Smallest common multiple: 12
Convert to LCD:
1/4 = 3/12 (multiply by 3/3)
1/6 = 2/12 (multiply by 2/2)
Answer: LCD = 12
5. Comparing and Ordering Fractions
Method 1: Same Denominator
If denominators are SAME:
Compare the NUMERATORS
Larger numerator = Larger fraction
Example: 5/8 > 3/8 (because 5 > 3)
Method 2: Same Numerator
If numerators are SAME:
Compare the DENOMINATORS
Smaller denominator = Larger fraction
Example: 2/3 > 2/5 (because 3 < 5)
Method 3: Different Numerators and Denominators
Step 1: Find the LCD of both fractions
Step 2: Convert both fractions to LCD
Step 3: Compare numerators
Example: Compare 2/3 and 3/4
Step 1: LCD of 3 and 4 is 12
Step 2: Convert to LCD
2/3 = 8/12 (multiply by 4/4)
3/4 = 9/12 (multiply by 3/3)
Step 3: Compare: 8/12 < 9/12
Answer: 2/3 < 3/4
6. Converting Between Mixed Numbers and Improper Fractions
Mixed Number to Improper Fraction
ab/c = (a×c)+b/c
Step 1: Multiply whole number × denominator
Step 2: Add the numerator
Step 3: Write result over original denominator
Example: Convert 3 2/5 to improper fraction
Step 1: 3 × 5 = 15
Step 2: 15 + 2 = 17
Step 3: 17/5
Answer: 3 2/5 = 17/5
Improper Fraction to Mixed Number
Step 1: Divide numerator by denominator
Step 2: Quotient = whole number
Step 3: Remainder = new numerator
Step 4: Denominator stays the same
Example: Convert 23/4 to mixed number
Step 1: 23 ÷ 4 = 5 remainder 3
Step 2: Whole number = 5
Step 3: Remainder = 3 (new numerator)
Step 4: Denominator = 4
Answer: 23/4 = 5 3/4
7. Rounding Mixed Numbers
Rounding Rule
Look at the FRACTION PART:
• If fraction ≥ 1/2 → ROUND UP
• If fraction < 1/2 → ROUND DOWN (stay same)

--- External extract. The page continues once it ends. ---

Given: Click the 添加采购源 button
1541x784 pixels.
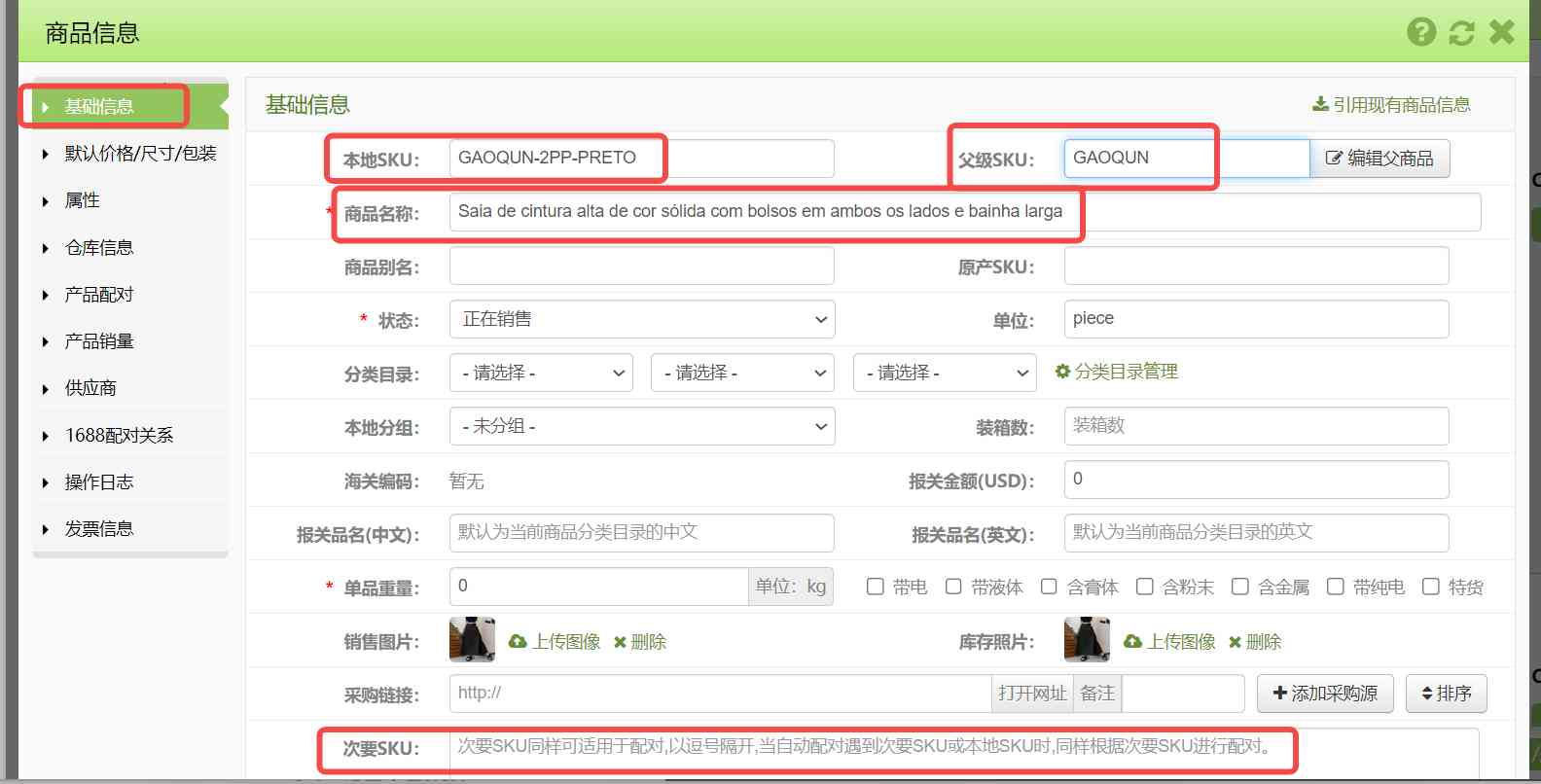Looking at the screenshot, I should 1325,694.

How to Check if Fraction ≥ 1/2
Compare: numerator ≥ (denominator ÷ 2)
If YES → Round up
If NO → Stay the same
Examples
Example 1: Round 7 3/4
Is 3/4 ≥ 1/2?
Half of 4 is 2
3 ≥ 2? Yes!
Round UP: 7 → 8
Answer: 8
Example 2: Round 12 1/3
Is 1/3 ≥ 1/2?
Half of 3 is 1.5
1 < 1.5
Round DOWN (stay same): 12
Answer: 12
Example 3: Round 9 5/8
Is 5/8 ≥ 1/2?
Half of 8 is 4
5 ≥ 4? Yes!
Round UP: 9 → 10
Answer: 10
Quick Reference: Fraction Formulas
| Concept | Formula/Rule |
|---|---|
| Equivalent Fractions | a/b = (a×n)/(b×n) or (a÷n)/(b÷n) |
| Simplify to Lowest Terms | Divide by GCF |
| LCD | LCM of denominators |
| Mixed to Improper | a b/c = (a×c+b)/c |
| Improper to Mixed | Divide: quotient remainder/denominator |
| Round Mixed Numbers | If fraction ≥ 1/2, round up |
💡 Important Tips to Remember
✓ Equivalent fractions: Multiply/divide numerator AND denominator by same number
✓ Lowest terms: Divide by GCF until no common factors remain
✓ LCD is needed for adding, subtracting, and comparing fractions
✓ Same denominator: Compare numerators (larger numerator = larger fraction)
✓ Same numerator: Compare denominators (smaller denominator = larger fraction)
✓ Different numerators and denominators: Convert to LCD first
✓ Mixed to improper: Multiply, add, keep denominator
✓ Improper to mixed: Divide, quotient is whole, remainder is numerator
✓ Rounding: Compare fraction to 1/2 (numerator vs half of denominator)
✓ Always simplify your final answer to lowest terms
🧠 Memory Tricks & Strategies
Equivalent Fractions:
"Whatever you do to the top, do to the bottom too!"
Simplifying:
"Find the GCF and divide it right - makes the fraction small and tight!"
Comparing Fractions:
"Same bottom? Compare the top! Same top? Smaller bottom is on top!"
Mixed to Improper:
"Multiply, add, and place - denominator stays in its space!"
Improper to Mixed:
"Divide to decide the whole, remainder's the goal!"
Rounding Mixed Numbers:
"Half or more? Raise the score! Less than half? Just laugh!"
Master Fractions! 🍕 ✨
Remember: Fractions are parts of a whole - practice makes perfect!